» EXERCISE DETAILS: From the records below, pull out each line that contains the word "chart" and copy it.

» Entries for locating text and elements:

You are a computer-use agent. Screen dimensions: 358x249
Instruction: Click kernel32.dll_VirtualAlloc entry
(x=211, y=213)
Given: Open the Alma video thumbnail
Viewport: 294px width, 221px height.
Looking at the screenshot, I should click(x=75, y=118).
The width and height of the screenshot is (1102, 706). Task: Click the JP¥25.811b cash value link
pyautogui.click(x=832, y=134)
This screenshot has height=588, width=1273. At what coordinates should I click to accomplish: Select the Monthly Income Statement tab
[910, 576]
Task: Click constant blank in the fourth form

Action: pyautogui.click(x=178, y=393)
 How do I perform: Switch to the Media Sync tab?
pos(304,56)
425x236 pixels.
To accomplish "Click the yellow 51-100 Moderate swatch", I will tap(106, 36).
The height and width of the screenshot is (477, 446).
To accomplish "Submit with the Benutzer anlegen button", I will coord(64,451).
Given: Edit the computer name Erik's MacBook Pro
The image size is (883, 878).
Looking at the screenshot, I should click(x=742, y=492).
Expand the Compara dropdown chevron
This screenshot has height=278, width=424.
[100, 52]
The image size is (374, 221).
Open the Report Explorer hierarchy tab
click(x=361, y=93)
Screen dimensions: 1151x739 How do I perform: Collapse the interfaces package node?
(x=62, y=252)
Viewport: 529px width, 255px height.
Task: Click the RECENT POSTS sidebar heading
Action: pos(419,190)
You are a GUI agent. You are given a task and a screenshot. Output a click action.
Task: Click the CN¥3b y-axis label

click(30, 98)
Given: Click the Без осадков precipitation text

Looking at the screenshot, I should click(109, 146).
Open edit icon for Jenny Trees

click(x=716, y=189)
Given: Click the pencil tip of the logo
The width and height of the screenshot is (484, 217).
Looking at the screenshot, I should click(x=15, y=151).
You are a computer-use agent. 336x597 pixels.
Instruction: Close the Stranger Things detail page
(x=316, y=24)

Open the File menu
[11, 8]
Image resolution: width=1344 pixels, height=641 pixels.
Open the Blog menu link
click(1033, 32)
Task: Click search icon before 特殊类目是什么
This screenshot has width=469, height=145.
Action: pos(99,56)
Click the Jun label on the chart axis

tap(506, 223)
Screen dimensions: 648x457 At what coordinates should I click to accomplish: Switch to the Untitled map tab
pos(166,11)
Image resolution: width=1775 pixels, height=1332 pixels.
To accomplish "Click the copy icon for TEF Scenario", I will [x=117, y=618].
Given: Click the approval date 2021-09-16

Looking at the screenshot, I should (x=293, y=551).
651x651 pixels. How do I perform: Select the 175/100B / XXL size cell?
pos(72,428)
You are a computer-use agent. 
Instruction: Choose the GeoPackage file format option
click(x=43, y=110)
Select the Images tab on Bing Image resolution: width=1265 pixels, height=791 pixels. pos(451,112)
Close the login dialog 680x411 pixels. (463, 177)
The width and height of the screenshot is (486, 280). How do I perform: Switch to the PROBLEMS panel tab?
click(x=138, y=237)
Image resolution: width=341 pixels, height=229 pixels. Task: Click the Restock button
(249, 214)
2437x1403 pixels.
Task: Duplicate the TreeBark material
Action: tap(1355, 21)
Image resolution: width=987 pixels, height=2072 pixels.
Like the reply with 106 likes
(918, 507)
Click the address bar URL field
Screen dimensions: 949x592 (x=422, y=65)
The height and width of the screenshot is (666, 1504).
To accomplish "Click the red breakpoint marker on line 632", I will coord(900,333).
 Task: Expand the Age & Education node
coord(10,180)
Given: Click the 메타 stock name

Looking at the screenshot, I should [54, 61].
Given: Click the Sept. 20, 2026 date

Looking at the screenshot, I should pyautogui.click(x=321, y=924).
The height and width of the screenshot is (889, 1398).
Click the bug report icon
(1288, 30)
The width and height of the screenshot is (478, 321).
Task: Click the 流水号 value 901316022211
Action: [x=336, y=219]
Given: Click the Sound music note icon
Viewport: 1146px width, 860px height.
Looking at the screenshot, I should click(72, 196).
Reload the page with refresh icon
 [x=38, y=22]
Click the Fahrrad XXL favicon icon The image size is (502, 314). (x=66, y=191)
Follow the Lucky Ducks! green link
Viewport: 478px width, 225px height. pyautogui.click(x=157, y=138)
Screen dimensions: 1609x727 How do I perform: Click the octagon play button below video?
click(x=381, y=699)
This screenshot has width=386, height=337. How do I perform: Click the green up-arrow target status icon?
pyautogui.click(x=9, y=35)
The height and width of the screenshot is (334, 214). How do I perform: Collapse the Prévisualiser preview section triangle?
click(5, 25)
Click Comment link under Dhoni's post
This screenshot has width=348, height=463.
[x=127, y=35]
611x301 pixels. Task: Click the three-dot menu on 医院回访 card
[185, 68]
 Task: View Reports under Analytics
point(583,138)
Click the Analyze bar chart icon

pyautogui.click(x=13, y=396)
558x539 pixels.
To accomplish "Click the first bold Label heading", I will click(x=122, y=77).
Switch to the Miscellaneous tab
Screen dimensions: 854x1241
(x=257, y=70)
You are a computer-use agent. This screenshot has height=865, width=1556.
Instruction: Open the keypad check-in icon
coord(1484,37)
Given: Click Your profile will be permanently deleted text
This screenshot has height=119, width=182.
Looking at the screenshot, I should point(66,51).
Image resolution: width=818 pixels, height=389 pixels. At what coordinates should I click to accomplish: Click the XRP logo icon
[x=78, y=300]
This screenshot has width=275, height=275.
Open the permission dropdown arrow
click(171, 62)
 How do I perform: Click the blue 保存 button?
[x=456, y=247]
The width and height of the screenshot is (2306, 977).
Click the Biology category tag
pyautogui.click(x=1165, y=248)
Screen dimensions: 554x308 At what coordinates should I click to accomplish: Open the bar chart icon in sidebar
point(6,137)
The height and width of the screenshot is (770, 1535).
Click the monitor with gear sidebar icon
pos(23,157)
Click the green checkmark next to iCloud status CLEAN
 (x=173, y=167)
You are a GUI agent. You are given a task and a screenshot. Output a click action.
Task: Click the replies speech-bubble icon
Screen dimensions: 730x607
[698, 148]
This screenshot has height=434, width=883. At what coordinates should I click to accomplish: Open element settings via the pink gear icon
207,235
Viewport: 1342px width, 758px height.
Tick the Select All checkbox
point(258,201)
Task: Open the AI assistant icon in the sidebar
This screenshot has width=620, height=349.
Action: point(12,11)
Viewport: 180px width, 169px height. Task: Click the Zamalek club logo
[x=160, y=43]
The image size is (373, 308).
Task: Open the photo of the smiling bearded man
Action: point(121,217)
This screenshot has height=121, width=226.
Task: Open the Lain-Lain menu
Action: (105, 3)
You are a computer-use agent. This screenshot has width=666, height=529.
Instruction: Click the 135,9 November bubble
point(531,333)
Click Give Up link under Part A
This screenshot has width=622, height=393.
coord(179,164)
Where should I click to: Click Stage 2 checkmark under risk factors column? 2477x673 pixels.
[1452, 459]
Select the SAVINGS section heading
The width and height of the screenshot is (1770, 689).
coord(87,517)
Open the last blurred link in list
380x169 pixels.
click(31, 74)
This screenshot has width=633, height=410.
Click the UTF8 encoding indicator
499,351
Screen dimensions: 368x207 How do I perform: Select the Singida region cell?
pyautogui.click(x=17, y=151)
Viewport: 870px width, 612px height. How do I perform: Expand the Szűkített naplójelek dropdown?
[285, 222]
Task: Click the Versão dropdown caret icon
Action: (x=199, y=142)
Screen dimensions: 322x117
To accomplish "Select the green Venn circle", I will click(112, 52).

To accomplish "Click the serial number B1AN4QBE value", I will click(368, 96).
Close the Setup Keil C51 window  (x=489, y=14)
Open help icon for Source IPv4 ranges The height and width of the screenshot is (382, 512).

» COMPLETED TASK:
Click the Jun label on the chart axis
Click the Analyze bar chart icon
Screen dimensions: 554x308 At what coordinates should I click to accomplish: Open the bar chart icon in sidebar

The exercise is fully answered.